Oliner and Lee later disclosed that the microstrip antenna introduced by Menzel could be operated as a leaky-wave antenna had it been configured to be 4.85 λ0 long instead of 2.23 λ0, where λ0 is the free space wavelength at the design frequency (A. Oliner and K. S. Lee, “The Nature of the Leakage from Higher Modes on Microstrip Line”, 1986 IEEE International Microswave Symposium Digest, and “Microstrip Leaky-Wave Strip Antennas”, 1986 IEEE International Antennas and Propagation Symposium Digest). They also disclosed that Menzel's antenna exhibits a high backlobe level because 35% of the incident power is reflected at the terminated end, with the backlobe appearing at the same angle as the main beam when measured from the broadside. A three-dimensional view of Oliner and Lee's leaky-wave microstrip antenna is shown in FIG. 2.

The amplitude of the x-directed current traveling along the aforementioned leaky-wave microstrip antenna is shown in FIG. 3a. It is an exponentially decaying distribution that results in the x-polarized H-plane power-gain pattern shown in FIG. 3b. This pattern exhibits sidelobes that appear at ˜12 dB below the main beam, and are undesirable in applications such as radar since they result in false-target identification. What is needed is an efficient leaky-wave microstrip antenna having high gain and low side lobes.

*GIVEN INFORMATION*
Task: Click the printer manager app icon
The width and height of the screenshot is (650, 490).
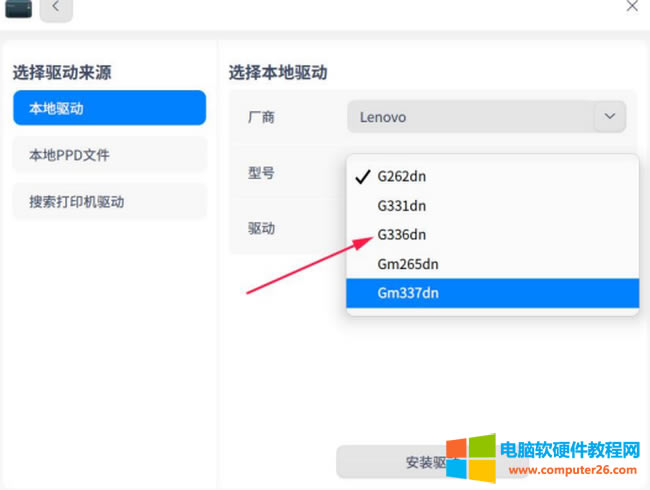Action: pos(18,8)
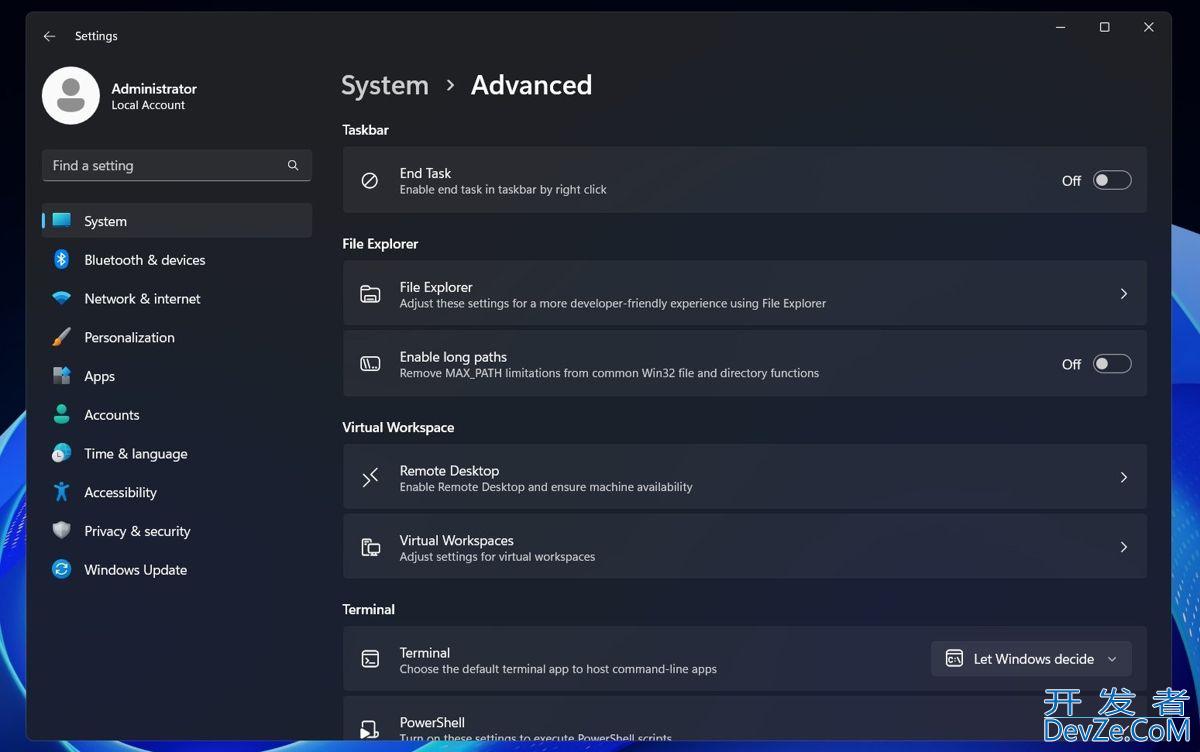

*WHAT IS REQUIRED*
Translate this sentence from the antenna passage into Spanish: "What is needed is an efficient leaky-wave microstrip antenna having high gain and low side lobes." The material plays no part in this exercise.

*ANSWER TO THE EXERCISE*
Lo que se necesita es una antena de microcinta de onda de fuga eficiente que tenga alta ganancia y lóbulos laterales bajos.